Reliance Retail currently has about 12,000 stores with 125 million-plus registered customers. Moreover, the conglomerate has created a subscriber base of almost 400 million with Jio. Now, Ambani wants to leverage the physical infrastructure and digital user base to sell grocery, consumer electronics, and fashion and lifestyle products online.
The critical act of balancing
The Future Group deal adds 1,800 retail stores to Reliance’s existing network across categories including grocery, lifestyle, and fashion. Although the acquisition of Future Group’s retail assets has added to Reliance’s offline resources, there is a flip side to it.
For any company that has heavily invested in offline retail, it is very difficult to go online, as that would mean competing with its own offline distributors and retailers, explained Kolla.
The challenge here is two-fold. Managing inventories online and offline in a way that it doesn’t cannibalize its own business, and balancing discounts across these two channels as giving more discounts online to compete with other e-tailers could be detrimental for brick and mortar stores.
“They need to find the right balance in terms of different products and pricing,” said Kolla.
Reliance Retail has also been onboarding neighborhood stores, also known as kirana stores, onto JioMart, which will fulfill user orders from these kirana shops. Moreover, these kirana stores buy their inventory from Reliance Market, the wholesale arm of Reliance Retail. So in a way, it will complete the loop for the company. To be sure, Amazon and Flipkart also work on a similar model, but their offline presence isn’t as big as Reliance’s.
This ensures a two-way revenue channel for these e-tailers–earning through margins when supplying to kirana stores, and charging a commission to kiranas for online orders that they receive through their e-commerce platform.
“Deciding at what point you will pass orders to kirana stores or will choose to fulfill orders through your own store is a very challenging task,” believes Meena. “You have to give kirana stores enough orders to ensure that they continue to work with you.”
“In fact, bringing the merchants online is easy, but continuously giving the orders is the painful part,” he said.
In a recent analyst presentation, the company said JioMart is working on developing a marketplace model, which could mean onboarding third-party retailers across the categories.

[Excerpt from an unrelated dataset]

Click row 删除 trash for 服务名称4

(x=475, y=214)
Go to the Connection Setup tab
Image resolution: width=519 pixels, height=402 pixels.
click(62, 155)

This may be where the digitization of some 20 million small and unorganized merchants under its new commerce strategy would fit in, in its grand scheme of things.
Industry analysts believe that going forward Reliance will have to integrate all its online properties including Ajio, Reliancedigital, and RelianceJewels into one platform.
“If you look at it, Reliance’s strategy has been to reach out to households and sell more items at less margin, and ultimately making money on volumes,” Meena said. “They are doing it with Jio Platforms where they are giving you internet connection, phone connection, and setup box with access to OTT (over-the-top) services. They will do the same through their e-commerce initiative.”
The idea is to have a bigger pie out of household consumption. This, in turn, will help the company achieve its aim of increasing the revenue contribution of its retail business to over 50% from the current 30%, as it looks to cut down the dependency on the oil and gas business.
“If you are targeting a household, you have to have an integrated view toward customers. That’s why Reliance is likely to put all the platforms in one place,” Meena said. “But the more challenging part would be to integrate the full-fledged online retail platform with their offline stores.”
“For now, they are putting together all the building blocks,” he added.
Although Flipkart and Amazon may have better analytics, personalization and recommendation system, and an understanding of online shoppers, deep-pocketed Reliance may still be able to crack e-commerce, according to Kolla.
“If what they have done and achieved with Jio is any indication,” he said, “Reliance is extremely well-positioned to take a slice of e-tail market with JioMart.”